One thing was especially interesting about the view this educational authority presented. It was that the conduct and general welfare of the youth depended primarily upon proper training. It is the school child, it was said, that is notably

absent from the juvenile and other courts. It is not the exceptional case, such as that of Loeb and Leopold, that should be considered, but rather the cases of the 24 million boys and girls in America "who are happy, well pleased with their place in the scheme of things and doing right in school." Where the school recognizes its duty, as it usually does, and where there is the proper coöperation from the home, there is more likely to be success than failure in the building of manhood and womanhood and a good type of citizenship.

Praising One's Own Town

A visitor from Philadelphia followed by two schoolmasters from England told the editor of the Pittsburgh Chronicle-Telegraph some of the excellent things observed in the local schools. Whereupon, like a patriotic public servant he presented the home teachers with this verbal bouquet:

Pittsburghers, proud of our industries and commerce, often overlook the fact that as an educational center this city takes rank with the leaders. In our public school system there has perhaps been a greater advance in the past fifteen years than in any city in the United States. The music department of the schools is known wherever there are public schools. The art department has established a reputation for itself that has contributed to Pittsburgh's fame. In vocational training it has, of course, been fitting that Pittsburgh schools should lead the country. Nature study has advanced until it is a part of the school curriculum from the kindergarten to the last year of the high school.

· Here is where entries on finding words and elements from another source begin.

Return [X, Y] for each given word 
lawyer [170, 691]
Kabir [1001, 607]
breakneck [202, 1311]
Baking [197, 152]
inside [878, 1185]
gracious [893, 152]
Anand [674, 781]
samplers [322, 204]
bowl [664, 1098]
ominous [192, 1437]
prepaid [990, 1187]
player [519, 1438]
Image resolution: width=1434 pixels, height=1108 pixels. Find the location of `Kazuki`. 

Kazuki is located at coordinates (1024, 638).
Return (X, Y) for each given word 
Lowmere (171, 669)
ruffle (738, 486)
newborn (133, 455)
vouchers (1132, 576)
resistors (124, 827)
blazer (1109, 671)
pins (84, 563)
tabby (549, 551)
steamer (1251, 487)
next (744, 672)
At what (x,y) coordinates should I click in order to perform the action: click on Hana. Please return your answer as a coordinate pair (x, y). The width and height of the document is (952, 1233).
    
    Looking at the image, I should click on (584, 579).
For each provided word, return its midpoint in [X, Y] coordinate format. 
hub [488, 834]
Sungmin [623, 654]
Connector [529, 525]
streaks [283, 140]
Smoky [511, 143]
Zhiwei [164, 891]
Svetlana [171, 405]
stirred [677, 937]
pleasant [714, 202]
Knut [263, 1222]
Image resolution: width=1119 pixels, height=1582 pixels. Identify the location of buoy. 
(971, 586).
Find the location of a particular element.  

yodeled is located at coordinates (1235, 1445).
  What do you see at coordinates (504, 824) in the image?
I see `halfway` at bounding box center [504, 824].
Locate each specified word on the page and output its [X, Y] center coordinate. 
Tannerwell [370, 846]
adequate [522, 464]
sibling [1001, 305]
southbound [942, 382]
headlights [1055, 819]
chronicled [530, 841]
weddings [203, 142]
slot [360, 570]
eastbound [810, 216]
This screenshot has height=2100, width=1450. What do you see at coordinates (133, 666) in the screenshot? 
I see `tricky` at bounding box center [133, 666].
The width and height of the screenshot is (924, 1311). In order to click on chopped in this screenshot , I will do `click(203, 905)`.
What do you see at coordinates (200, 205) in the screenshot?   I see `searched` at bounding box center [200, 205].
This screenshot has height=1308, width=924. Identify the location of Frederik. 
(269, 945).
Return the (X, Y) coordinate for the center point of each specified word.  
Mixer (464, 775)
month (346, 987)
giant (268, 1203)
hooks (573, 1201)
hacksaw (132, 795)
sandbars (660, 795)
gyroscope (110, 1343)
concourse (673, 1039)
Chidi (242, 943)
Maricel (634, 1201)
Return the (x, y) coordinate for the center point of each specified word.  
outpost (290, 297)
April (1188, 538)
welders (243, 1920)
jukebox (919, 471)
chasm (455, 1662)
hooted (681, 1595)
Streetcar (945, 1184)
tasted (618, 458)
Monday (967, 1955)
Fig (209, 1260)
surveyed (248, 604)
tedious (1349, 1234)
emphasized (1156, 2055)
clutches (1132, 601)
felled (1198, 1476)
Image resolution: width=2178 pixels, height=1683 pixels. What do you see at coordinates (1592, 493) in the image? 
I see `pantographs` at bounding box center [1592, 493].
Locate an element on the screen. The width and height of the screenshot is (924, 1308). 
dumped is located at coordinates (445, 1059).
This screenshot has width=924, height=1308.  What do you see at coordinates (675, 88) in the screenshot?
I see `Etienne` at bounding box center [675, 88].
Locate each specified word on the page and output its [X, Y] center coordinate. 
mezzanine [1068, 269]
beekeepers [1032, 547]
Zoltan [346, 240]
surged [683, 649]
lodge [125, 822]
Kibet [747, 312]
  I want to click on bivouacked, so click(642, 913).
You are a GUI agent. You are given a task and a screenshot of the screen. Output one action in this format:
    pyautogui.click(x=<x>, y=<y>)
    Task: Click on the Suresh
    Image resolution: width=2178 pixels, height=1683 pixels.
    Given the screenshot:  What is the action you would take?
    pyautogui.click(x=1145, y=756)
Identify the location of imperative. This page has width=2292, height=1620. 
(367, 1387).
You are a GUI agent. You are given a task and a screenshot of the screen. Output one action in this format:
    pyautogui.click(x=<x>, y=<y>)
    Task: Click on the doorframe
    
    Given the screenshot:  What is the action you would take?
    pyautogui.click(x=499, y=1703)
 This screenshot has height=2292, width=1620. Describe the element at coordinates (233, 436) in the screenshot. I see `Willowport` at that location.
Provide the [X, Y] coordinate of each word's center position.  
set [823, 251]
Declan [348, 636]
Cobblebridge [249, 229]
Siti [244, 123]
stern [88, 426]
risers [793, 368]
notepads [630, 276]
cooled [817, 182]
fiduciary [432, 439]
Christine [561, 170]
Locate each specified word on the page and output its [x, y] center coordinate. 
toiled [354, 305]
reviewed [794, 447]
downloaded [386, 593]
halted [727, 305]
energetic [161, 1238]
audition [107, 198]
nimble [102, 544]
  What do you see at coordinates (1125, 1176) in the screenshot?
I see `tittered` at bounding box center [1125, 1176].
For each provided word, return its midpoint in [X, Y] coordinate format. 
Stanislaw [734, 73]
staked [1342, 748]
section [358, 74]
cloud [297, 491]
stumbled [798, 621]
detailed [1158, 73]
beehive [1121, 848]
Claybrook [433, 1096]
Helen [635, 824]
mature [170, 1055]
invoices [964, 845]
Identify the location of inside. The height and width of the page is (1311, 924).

As to methods of instruction, the platoon system is more largely used here than in any other city. With forty-nine platoon schools in the city we are in advance of every other school community, according to figures from the educational branch of the Federal Department of the Interior. Visual education has been adapted to practically all the studies taught. Extra-curricular activities are thoroughly supervised and encouraged. And all this progress has been made without in any way slighting the old fundamental. The system has been progressive, but it has also conserved the good until it was sure there was something better to substitute. Even when new methods or studies have been installed they have come gradually and have not been forced either on the teaching force or the community.